CHAPTER 08 THOMAS SCOTT
CHAPTER 8 THOMAS SCOTT The sketches or Western Methodism would be incomplete, at least so far as pioneer preachers are concerned, without a biography of Judge Scott, who is the oldest living preacher now in the west, being one or two years the senior of the venerable Burke in the itinerant ranks. This aged minister is now engaged in writing a history of his life and times in the Western Christian Advocate, which will serve as a valuable monument of the past, and be read with interest by present and future generations. We are happy in being able to furnish our readers with an interesting sketch, drawn up by Samuel Williams, Esq., of Mount Auburn, an old and intimate friend of the Judge. In the sketch the young reader will see vividly portrayed the trials and struggles which young men had to encounter in the early settlement of the west; and young men of the present day may draw from these scenes of trial and discouragement incident to border life, courage and hope from the example furnished, that "labor et perseverantia omnia vincet." But to the sketch.
"Thomas Scott, familiarly called Judge Scott, from having been several years a judge of the Supreme Court of Ohio, has been a resident of Chillicothe more than fifty-one years, where he still resides, enjoying a green old age, having just completed the eightieth year of his earthly pilgrimage. He was born at Skypton, near the junction of the north and south branches of the Potomac river, Allegheny county, Maryland, October 31, 1772. His father’s parents were Scotch-Irish, and emigrated from Ireland and settled in Berks county, Pennsylvania, shortly after the battle of the Boyne, in 1690. They were Protestants, and had sustained heavy losses by the Catholics previous to that battle.
"Before the age of fourteen years Mr. Scott embraced religion, and became a member of the Methodist Episcopal Church, when there were only a little over twenty thousand members in its communion, and about one hundred and seventeen preachers. He has, therefore, been a member of the Church more than sixty-six years. At the conference at Leesburg, Virginia, in April, 1789, when only sixteen and a half years old, he was admitted on trial in the traveling connection, and appointed to Gloucester circuit, Virginia, together with those distinguished ministers, Lewis Chasteen and Valentine Cook. The following year he was appointed to Berkely circuit, with Lewis Chasteen preacher in charge. Soon after they commenced their labors, Mr. Chasteen was seized with the small-pox, which injured one of his eyes so much that he could labor but little till near the close of the year. This devolved nearly the entire labor, as well as the administration of discipline, upon the youthful Scott, yet only eighteen years old. At the conference in May, 1791, he was received into full connection, and ordained deacon by Bishop Asbury, who appointed him in charge of Stafford circuit, Virginia, with Samuel Hitt, late of Champaign county, Ohio, as his helper.
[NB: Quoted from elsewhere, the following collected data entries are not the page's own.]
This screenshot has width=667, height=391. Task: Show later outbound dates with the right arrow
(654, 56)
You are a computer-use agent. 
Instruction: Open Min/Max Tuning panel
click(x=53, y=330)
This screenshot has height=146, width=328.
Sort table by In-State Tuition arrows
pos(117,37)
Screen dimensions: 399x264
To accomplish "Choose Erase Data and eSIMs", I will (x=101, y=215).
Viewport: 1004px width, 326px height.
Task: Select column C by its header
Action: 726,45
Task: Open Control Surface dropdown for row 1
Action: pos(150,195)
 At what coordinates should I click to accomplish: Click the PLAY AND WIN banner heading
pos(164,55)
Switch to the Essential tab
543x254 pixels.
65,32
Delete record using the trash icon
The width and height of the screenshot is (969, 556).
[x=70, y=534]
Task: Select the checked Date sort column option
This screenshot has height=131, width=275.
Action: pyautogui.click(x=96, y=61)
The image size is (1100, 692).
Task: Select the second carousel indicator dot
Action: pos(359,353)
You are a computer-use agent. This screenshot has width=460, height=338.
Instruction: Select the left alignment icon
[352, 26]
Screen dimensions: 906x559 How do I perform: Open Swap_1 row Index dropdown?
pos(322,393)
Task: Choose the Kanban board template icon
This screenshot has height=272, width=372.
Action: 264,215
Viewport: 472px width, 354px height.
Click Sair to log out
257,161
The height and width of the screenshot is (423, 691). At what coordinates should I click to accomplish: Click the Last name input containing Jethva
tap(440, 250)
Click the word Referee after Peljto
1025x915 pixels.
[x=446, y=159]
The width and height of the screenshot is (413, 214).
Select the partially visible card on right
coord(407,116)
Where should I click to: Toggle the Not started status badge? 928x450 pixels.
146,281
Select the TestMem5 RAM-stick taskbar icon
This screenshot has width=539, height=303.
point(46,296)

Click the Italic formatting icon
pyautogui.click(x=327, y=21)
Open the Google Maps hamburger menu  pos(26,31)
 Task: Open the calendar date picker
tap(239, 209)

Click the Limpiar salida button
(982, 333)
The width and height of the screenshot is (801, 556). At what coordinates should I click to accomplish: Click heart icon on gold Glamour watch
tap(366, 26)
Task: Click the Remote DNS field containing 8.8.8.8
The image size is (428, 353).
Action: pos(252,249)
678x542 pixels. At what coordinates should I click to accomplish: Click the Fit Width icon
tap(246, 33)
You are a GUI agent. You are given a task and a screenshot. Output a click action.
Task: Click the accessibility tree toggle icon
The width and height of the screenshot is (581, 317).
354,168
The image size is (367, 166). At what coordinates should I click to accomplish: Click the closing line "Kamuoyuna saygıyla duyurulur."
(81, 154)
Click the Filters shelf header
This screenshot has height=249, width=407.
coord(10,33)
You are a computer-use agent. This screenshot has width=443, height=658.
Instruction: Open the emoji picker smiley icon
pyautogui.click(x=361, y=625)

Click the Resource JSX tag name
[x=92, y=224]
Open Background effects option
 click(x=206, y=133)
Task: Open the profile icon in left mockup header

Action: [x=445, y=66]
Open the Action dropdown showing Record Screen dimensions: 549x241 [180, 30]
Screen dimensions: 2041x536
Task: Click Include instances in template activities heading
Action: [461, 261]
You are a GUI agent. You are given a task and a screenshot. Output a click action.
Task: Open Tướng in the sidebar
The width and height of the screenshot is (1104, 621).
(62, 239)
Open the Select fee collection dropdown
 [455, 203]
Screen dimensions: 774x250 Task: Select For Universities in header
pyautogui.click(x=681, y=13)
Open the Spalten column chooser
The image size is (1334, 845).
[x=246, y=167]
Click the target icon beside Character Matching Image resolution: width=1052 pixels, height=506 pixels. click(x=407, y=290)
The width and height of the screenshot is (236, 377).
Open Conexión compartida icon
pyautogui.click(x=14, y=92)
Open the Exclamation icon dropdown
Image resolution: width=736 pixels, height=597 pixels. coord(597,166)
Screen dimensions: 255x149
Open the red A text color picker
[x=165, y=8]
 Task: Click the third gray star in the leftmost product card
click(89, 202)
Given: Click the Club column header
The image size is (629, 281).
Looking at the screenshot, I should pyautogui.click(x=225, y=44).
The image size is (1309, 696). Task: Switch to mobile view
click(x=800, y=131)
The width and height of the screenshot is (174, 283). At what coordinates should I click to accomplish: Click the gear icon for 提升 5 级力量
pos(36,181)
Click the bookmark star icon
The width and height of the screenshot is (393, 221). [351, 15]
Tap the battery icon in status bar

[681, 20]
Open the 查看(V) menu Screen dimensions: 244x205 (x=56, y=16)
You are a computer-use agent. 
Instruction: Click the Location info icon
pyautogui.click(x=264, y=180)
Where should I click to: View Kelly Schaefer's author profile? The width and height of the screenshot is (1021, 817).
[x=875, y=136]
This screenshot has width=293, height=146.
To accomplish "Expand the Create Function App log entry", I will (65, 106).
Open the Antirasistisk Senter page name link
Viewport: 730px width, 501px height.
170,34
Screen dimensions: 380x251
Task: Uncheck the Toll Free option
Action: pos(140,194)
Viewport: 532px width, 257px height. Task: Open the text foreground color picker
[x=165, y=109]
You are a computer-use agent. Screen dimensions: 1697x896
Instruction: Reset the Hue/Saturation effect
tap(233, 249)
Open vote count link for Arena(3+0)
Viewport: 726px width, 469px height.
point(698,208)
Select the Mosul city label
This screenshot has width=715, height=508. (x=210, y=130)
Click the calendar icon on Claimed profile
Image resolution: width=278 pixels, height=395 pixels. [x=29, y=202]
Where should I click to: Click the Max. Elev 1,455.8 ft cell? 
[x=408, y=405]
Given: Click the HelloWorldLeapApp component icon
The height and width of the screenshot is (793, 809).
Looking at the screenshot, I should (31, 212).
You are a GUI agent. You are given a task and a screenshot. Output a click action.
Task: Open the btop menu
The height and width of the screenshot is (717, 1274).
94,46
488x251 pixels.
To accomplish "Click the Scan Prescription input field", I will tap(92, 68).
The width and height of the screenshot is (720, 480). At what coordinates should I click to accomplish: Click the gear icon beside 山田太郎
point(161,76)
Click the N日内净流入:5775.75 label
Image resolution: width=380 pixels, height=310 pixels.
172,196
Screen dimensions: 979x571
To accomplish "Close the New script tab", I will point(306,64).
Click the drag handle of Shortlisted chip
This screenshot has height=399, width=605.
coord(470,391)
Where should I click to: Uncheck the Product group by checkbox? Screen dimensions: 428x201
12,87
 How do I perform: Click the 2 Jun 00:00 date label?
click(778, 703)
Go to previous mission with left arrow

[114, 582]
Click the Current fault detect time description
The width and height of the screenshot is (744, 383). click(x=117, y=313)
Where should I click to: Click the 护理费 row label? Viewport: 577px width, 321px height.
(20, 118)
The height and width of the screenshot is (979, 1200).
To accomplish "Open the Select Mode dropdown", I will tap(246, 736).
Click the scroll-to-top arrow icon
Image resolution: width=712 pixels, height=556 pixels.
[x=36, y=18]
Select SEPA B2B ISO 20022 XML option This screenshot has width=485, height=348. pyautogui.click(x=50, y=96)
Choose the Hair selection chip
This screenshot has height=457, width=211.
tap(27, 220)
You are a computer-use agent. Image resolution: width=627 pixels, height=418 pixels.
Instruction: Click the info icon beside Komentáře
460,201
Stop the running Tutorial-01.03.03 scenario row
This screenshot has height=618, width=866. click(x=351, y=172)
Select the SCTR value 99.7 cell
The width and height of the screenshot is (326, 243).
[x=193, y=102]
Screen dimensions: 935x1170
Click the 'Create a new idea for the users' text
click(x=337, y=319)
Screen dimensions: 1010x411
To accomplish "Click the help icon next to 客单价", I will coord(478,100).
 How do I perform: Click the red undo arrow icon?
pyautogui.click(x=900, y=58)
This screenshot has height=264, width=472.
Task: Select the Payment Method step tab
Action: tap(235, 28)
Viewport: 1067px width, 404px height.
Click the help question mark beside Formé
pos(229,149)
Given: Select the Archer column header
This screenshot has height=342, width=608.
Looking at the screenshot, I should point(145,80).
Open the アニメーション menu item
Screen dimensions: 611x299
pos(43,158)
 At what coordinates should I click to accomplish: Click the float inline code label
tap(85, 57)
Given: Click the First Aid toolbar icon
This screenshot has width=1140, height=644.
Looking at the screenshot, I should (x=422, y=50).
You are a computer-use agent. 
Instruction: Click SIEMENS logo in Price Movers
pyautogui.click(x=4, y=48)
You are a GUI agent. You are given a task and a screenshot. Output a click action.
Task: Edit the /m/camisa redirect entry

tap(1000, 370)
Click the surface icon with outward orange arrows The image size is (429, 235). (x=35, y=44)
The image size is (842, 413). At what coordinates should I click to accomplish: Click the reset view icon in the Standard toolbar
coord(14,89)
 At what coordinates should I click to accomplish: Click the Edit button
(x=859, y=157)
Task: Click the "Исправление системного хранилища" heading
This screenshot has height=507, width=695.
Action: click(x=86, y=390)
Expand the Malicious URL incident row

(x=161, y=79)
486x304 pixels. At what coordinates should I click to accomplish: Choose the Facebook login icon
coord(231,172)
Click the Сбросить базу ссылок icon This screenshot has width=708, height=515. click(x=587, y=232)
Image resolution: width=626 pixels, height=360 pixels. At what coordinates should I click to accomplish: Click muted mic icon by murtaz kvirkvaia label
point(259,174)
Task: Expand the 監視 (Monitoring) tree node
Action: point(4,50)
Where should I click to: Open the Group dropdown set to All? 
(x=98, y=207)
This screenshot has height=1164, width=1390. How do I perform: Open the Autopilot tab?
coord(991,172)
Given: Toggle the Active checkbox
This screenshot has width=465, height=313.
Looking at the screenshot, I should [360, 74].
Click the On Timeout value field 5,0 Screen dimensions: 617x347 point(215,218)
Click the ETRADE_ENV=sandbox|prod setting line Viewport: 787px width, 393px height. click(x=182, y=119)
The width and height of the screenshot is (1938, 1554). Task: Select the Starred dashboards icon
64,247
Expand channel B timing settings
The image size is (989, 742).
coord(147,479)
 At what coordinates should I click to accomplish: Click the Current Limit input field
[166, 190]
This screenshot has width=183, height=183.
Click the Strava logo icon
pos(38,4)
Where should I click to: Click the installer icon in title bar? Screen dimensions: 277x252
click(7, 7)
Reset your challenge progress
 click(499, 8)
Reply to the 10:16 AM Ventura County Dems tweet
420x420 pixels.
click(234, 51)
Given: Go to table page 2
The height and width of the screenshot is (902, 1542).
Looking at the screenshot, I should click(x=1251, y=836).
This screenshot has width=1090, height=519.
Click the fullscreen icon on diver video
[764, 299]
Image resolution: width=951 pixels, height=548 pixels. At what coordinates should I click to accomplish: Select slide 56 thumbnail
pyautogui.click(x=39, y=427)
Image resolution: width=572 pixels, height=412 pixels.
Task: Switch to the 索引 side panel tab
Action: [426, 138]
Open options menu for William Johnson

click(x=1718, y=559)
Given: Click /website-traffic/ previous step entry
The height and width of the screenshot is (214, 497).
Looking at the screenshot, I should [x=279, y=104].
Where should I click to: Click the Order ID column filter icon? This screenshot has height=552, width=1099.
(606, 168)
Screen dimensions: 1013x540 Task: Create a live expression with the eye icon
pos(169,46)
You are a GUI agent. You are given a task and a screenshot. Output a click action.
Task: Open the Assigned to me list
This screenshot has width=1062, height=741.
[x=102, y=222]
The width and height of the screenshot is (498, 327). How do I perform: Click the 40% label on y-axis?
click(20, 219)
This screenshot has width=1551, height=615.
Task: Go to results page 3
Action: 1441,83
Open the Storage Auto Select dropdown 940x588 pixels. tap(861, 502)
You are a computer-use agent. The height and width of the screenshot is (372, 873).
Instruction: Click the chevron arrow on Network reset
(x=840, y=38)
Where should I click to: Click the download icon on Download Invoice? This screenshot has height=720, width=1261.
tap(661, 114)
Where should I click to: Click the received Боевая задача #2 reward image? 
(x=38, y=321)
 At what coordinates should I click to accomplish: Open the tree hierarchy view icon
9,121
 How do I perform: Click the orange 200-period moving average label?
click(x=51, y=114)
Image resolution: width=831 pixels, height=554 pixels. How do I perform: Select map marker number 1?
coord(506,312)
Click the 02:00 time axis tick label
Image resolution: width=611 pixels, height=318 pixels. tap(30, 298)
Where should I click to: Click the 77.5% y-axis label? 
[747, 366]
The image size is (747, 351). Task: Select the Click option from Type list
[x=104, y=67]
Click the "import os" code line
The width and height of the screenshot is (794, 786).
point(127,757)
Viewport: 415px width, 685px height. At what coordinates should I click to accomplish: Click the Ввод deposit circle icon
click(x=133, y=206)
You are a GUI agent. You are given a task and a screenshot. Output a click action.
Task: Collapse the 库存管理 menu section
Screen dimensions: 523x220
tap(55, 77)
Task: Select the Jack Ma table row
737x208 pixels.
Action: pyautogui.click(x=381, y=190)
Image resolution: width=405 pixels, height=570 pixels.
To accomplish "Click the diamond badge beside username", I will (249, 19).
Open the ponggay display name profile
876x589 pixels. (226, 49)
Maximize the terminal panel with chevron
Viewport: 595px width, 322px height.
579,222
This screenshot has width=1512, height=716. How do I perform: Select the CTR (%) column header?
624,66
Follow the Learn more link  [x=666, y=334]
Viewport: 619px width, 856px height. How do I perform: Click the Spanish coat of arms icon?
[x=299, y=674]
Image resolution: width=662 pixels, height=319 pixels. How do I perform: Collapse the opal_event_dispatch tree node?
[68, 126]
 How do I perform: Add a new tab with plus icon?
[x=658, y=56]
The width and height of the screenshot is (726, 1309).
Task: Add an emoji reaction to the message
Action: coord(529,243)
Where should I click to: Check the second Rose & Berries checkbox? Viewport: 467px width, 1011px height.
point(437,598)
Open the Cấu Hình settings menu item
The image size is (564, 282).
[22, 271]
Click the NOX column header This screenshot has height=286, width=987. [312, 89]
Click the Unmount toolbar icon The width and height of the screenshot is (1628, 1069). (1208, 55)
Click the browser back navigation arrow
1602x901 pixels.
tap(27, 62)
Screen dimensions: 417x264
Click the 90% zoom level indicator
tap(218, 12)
In 1792 he was appointed to Frederic circuit, Virginia, with Thomas Lyell as his helper.
Mr. Lyell, although young, and only in the second year of his ministry, had already acquired great fame as a very eloquent and popular preacher. This, together with his amiable disposition, his polished manners, his fascinating conversation, and his fine personal figure, conspired to make him a great favorite, both with the preachers and people. For many successive years he was stationed in the most populous cities, and caressed, and, perhaps, flattered wherever he went. In 1804 he located, and afterward took orders in the Protestant Episcopal Church, and was settled in the city of New York as rector of a populous and wealthy parish, which he served with great acceptance till his death, at an advanced age, a few years since. It is said that he preserved, to the last, a friendly attachment to the Methodist Episcopal Church and her ministry. But to return from this digression.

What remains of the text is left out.